# Superfeet vs Shredsoles



## twin89 (Jan 21, 2009)

I'd go with superfeet. I wore em all last season and was really happy with them. I don't have any personal experience with shredsoles, but canting in the sole seems weird to me. Get canted bindings cause it seems to me a canted sole would just make your foot sit weird in your boot and not actually change your alignement cause boots go up wayy past your ankles, more like mid shin.


----------



## linvillegorge (Jul 6, 2009)

I'd like to try out the Shredsoles.

Superfeet are alright, but I personally prefer the Ed Viesturs signature Sole insert. They're thick though, so if you're boots are already tight, they may not fit.
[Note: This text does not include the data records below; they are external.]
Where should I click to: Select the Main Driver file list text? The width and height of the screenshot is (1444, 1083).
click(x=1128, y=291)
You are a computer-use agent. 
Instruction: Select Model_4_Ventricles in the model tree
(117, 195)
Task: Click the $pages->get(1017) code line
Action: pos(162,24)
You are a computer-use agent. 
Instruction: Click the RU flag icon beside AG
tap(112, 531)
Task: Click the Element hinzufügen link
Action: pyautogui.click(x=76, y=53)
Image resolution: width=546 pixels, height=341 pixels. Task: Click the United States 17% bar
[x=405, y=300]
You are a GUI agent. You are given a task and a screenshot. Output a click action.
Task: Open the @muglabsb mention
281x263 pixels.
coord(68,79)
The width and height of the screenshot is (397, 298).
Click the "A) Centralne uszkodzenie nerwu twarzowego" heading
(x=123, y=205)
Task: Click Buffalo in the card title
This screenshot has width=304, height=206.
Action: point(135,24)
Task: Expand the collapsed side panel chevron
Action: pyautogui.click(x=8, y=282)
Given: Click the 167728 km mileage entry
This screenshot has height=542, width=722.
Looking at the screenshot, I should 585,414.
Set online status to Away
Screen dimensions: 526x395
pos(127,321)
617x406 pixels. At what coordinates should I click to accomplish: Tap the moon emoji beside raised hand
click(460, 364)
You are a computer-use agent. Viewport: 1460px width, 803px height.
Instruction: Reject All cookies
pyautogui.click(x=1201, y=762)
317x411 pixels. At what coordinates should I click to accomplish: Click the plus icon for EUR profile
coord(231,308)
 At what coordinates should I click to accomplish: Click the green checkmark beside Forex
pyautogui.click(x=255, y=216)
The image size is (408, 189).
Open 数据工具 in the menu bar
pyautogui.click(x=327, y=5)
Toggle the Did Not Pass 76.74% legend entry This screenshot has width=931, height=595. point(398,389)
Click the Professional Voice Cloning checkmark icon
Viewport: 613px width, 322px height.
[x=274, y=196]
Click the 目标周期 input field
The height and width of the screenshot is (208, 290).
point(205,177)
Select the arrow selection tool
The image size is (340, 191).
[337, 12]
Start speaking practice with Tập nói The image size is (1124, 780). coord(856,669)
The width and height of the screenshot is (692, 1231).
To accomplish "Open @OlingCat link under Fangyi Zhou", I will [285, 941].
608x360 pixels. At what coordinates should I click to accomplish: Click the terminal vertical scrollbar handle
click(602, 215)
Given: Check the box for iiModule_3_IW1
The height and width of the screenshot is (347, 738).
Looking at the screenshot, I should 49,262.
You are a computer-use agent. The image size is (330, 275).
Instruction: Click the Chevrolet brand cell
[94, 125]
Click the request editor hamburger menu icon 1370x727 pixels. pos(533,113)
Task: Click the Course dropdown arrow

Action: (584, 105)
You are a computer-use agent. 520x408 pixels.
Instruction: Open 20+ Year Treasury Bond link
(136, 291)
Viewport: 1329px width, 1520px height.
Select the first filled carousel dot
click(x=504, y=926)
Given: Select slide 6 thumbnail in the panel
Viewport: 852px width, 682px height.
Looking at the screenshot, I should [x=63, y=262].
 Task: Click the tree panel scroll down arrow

I have to use Superfeet in my hiking boots because the EV's simply won't fit.


----------



## doron (Nov 14, 2010)

what type of superfeet do you guys ride on, greed or red hot?


----------



## Nivek (Jan 24, 2008)

I've used full customs that required fitting, Superfeet, and Sole. So far the Soles have been the best. They aren't as customizable as those twice the price, but enough to satisfy and they gave me a more supportive heelpocket as well as arch both inner and outer than Superfeet. I am curious of the Shredsoles, but I need a lot of support in a snowboard boot so I'd need to see and feel them before buying.


----------



## ShredLife (Feb 6, 2010)

+1 on the Sole E Veezys... either of you dudes with soles heat mold em? mine had instructions for doing that...i never did


----------



## Nivek (Jan 24, 2008)

I have a low arch and stock they cause problems. I just heated the arch with a blow drier and fixed it. Otherwise I just let riding mold them.


----------